‘A Startling Drama of Today… and Forever! Timely as Today’s News… Eternal With its Challenging Truths!’
Director Harry Lachman’s 1935 drama Dante’s Inferno is one of Hollywood’s more bizarre efforts, in which Spencer Tracy stars as Jim Carter, the tough businessman and carnival boss who moves in on Pop McWade (Henry B Walthall)’s carnival concession that shows scenes from Dante’s Inferno and makes it a going concern, marrying Betty McWade (Claire Trevor).
Deception and treachery follow, and Carter has to pay for his evil deeds when he enters a special fairground attraction, his own private hell, full of wild visions and strange sights.
The hugely inventive, kitsch scenes of hell (designed by Willy Pogany) fire up a potentially mundane morality tale into a fascinating treat, and the film is also memorable for a notable Tracy performance. Claire Trevor further helps in a strong portrayal as his wife and a 17-year-old Hayworth (in already her fifth film) pops up for a devilish dance scene under her real name as Margarita Cansino.

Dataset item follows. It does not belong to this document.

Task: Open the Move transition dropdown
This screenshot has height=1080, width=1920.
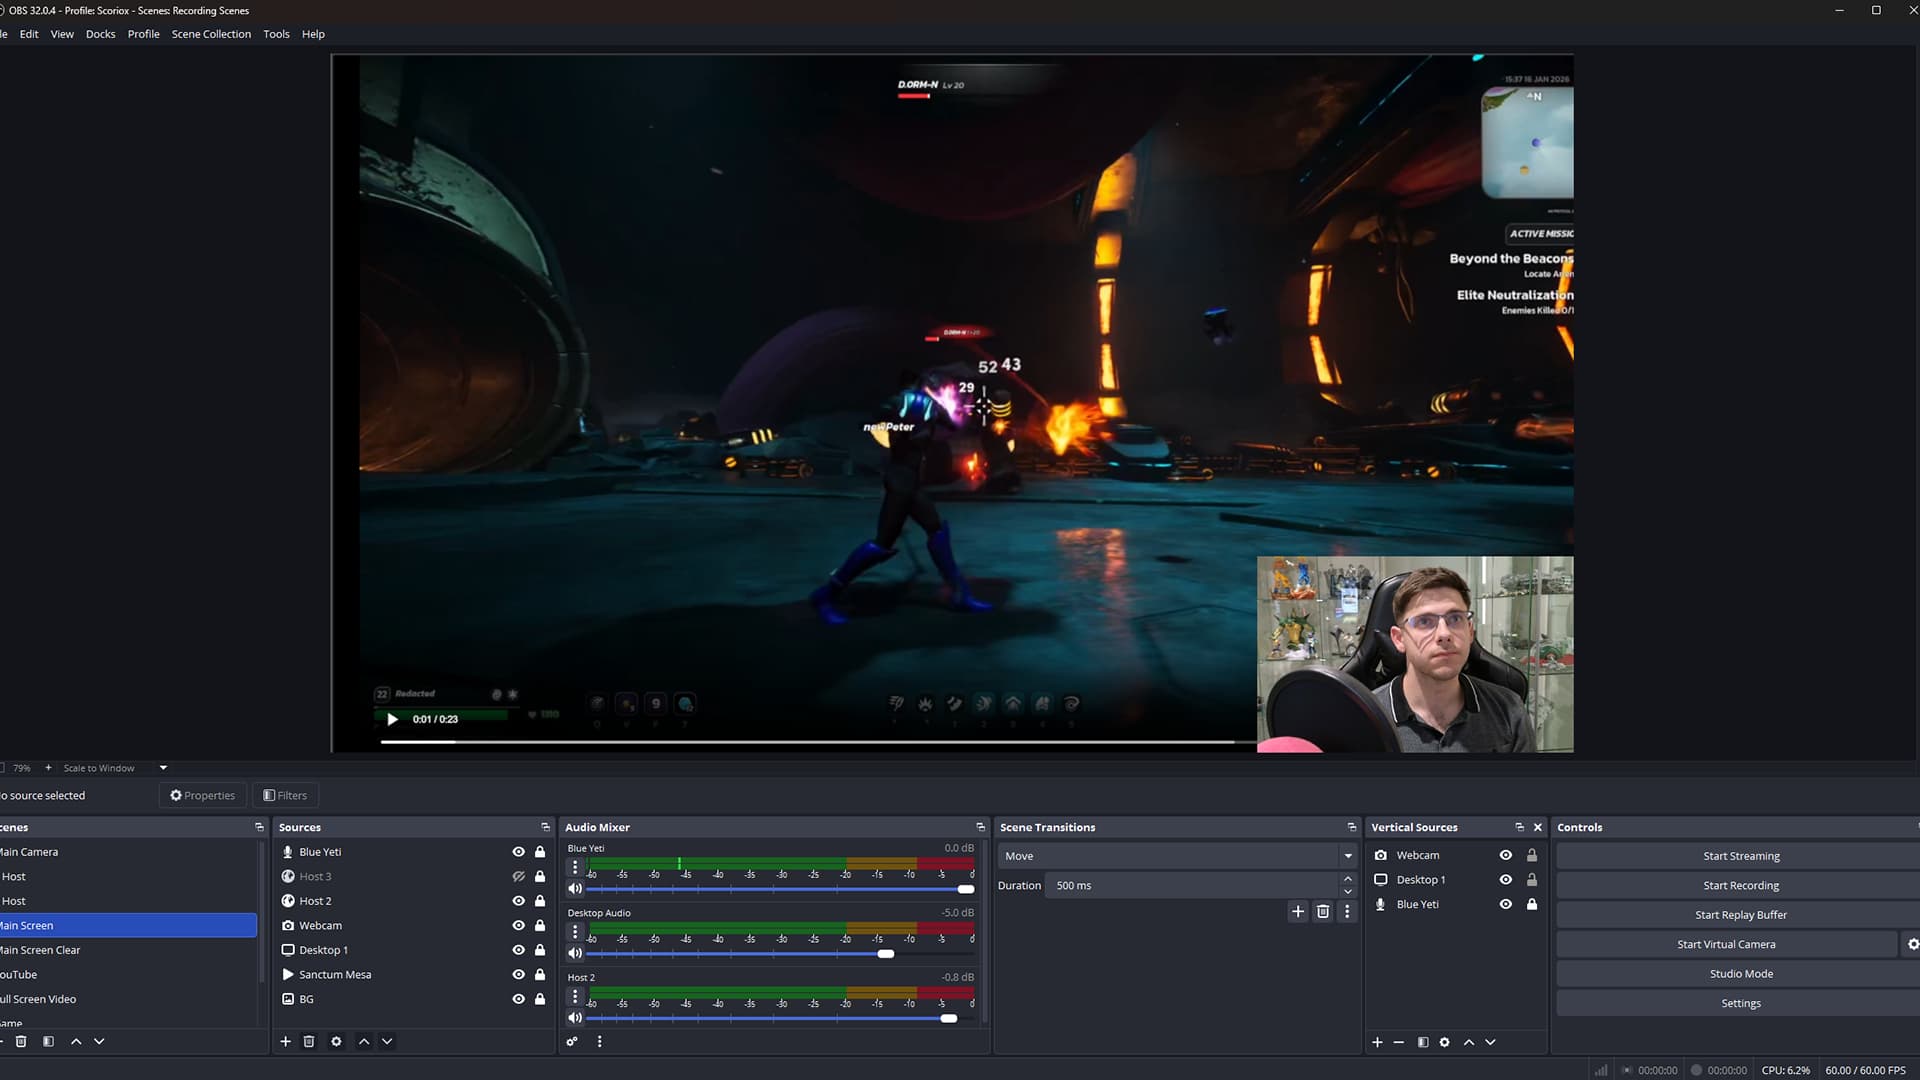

Based on a story by Cyrus Wood, with a screenplay by Philip Klein and Robert M Yost, it has no connection with the 1924 film of this name. The sets are inspired by Gustav Doré’s drawings.
It is shot in black and white with red tinted sequences.
It was Tracy’s last film for the Fox studio. He had already been fired after refusing to play a support turn in the 1935 The Farmer Takes a Wife, in which he was initially cast as the villain but and was replaced by Charles Bickford.
Also in the cast are Alan Dinehart, Scotty Beckett, Astrid Allwyn, Ruthelma Stevens, Joe Brown, George Humbert, Robert Geckler, Maidel Turner, Nella Walker, Lita Chevret, Richard Tucker, Edward Pawley, Harry Woods, Morgan Wallace, Gary Leon, Ruth Clifford and Dorothy Dix.